Griffith said her department applied for transportation grants to help resolve some of the stress they face having their resources spread out.

Other issues, such as affordable housing, Griffith said there were not really great solutions for. She said it is apparent across people of all ages, and that Human Services has seen an increase of those who cannot meet their housing cost but make too much money to be considered ALICE, or Asset Limited, Income Constrained, Employed.

“Now they’re stretched to the point they’re not okay,” Griffith said. “We have people calling needing assistance with a gas fill-up so they can get to work because they’re that tight when they weren’t tight before.”

Donaldson brought up Sticks and Stones Farm, which is home to his interfaith/interspiritual organization. He said it might be a nice place for seniors to take a trip to since it is physically accessible while being surrounded by nature. The property, he said, is pretty flat, which makes it easy to move around in, and has several walking trails.

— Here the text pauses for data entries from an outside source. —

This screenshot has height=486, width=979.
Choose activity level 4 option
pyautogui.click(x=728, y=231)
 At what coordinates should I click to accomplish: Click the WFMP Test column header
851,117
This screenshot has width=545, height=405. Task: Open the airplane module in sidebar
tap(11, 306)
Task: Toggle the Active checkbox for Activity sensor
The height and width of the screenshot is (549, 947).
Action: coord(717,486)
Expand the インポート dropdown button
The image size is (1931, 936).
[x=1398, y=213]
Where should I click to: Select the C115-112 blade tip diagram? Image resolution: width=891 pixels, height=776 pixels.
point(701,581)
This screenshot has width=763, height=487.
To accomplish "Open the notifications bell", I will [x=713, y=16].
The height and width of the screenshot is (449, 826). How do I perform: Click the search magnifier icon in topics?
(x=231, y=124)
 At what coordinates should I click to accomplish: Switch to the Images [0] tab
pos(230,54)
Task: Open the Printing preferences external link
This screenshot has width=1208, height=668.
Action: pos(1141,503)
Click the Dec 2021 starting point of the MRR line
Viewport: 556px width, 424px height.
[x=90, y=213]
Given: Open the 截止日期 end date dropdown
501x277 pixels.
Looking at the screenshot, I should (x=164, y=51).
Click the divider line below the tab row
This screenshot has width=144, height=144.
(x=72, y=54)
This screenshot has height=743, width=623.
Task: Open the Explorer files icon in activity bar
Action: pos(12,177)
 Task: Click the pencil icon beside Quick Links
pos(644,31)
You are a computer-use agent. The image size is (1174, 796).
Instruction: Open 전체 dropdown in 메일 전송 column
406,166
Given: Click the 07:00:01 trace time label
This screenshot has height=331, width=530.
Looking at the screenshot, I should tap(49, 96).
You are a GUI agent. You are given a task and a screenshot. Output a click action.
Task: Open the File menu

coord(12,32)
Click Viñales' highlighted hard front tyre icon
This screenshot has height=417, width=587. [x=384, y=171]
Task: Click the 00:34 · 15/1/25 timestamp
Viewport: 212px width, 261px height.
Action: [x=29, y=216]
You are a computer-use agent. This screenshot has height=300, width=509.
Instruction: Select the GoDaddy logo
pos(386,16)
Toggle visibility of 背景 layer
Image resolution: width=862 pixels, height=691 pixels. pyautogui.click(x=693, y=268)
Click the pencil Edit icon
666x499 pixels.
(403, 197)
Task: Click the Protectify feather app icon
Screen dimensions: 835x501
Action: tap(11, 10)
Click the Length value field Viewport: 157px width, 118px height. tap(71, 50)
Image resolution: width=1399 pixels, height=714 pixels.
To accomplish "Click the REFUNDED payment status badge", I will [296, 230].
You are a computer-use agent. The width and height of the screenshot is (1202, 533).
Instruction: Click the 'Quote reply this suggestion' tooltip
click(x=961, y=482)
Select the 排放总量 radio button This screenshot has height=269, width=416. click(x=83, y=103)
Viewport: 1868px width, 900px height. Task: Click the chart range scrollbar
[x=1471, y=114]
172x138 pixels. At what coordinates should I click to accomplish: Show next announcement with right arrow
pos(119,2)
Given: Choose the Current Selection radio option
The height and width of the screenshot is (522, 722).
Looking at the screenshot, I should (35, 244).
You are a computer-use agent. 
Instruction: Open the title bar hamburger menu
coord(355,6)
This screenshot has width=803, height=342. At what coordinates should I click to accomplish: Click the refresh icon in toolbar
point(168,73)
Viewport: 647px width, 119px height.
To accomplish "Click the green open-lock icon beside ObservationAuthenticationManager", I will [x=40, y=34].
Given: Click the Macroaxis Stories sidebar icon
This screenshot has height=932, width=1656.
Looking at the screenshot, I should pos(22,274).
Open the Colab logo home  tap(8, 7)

Griffith thought the location sounded great, believing that it would be nice to set up a trip for seniors to go over there sometime and act as an avenue for seniors to walk around and stay connected to the community.

Crebbin and Donaldson also brought up doing some sort of rotational event at Newtown Community Center. Specifically, Crebbin brainstormed a potential series on different religions, with different members of the interfaith council leading and helping people understand more about different religions.

“Maybe it could be a series or just a one time thing, but you know, we want to find ways where we can get folks who wouldn’t otherwise come together to talk to one another and feel closer to their community,” Crebbin said.